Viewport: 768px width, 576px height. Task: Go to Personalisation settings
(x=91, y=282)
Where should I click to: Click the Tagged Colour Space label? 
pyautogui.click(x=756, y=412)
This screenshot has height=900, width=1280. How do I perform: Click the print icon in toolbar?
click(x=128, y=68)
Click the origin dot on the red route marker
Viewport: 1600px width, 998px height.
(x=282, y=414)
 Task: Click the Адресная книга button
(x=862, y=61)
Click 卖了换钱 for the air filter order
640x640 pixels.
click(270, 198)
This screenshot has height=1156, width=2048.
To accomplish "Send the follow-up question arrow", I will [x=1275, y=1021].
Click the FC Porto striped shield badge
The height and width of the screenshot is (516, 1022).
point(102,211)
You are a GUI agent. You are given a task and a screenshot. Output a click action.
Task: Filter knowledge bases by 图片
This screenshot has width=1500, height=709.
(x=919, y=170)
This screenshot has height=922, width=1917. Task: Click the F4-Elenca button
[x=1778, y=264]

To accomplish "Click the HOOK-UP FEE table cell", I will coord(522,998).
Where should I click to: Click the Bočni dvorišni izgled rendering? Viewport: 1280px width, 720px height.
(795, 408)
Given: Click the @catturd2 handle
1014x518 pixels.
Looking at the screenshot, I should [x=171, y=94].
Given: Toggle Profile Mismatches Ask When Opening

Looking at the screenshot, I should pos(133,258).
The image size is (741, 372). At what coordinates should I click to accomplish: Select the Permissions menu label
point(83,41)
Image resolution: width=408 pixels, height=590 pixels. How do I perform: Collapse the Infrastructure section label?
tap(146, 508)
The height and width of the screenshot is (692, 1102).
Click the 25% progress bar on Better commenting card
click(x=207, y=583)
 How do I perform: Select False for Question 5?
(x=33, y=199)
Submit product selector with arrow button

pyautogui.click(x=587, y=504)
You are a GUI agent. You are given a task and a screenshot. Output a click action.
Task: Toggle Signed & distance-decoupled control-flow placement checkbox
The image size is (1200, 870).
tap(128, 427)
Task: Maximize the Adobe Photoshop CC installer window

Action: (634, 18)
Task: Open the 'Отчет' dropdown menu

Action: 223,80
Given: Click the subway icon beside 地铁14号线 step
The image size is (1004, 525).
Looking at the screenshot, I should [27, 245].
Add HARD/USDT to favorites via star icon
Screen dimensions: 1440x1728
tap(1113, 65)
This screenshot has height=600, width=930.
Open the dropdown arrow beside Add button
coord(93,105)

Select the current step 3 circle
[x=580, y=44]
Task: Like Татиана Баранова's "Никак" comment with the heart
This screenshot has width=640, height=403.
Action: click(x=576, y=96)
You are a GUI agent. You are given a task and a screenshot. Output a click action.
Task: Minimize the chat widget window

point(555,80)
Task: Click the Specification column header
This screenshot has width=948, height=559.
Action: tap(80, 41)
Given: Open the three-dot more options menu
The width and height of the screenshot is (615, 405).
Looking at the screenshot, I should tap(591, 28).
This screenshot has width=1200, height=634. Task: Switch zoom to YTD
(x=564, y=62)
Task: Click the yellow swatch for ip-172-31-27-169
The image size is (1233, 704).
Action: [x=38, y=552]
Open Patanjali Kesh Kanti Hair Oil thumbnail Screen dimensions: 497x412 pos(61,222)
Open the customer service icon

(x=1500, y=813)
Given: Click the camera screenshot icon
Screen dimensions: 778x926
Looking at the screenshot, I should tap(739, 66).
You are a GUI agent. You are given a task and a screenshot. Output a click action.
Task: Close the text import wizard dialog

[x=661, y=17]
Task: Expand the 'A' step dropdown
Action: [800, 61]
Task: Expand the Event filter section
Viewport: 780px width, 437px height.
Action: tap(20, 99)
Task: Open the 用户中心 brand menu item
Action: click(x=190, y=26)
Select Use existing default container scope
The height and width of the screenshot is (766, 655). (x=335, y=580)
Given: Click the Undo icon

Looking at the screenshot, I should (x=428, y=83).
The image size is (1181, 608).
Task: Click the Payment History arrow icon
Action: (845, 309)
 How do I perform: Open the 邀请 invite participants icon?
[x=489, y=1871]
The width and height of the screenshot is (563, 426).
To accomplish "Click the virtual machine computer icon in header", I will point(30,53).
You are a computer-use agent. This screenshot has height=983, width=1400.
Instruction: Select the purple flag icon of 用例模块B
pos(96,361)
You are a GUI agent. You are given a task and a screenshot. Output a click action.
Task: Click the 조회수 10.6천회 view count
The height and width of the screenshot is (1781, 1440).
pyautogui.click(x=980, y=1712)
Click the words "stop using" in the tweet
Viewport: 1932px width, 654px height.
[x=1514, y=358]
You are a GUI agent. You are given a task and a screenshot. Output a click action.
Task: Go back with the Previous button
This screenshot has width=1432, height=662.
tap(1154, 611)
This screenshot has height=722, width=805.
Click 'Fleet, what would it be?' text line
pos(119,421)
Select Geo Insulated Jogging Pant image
################
**INSTRUCTIONS TO FOLLOW:** Give the number of lines in the listing that hold "computer", with no other words.

**OUTPUT FOR THIS TASK:** 2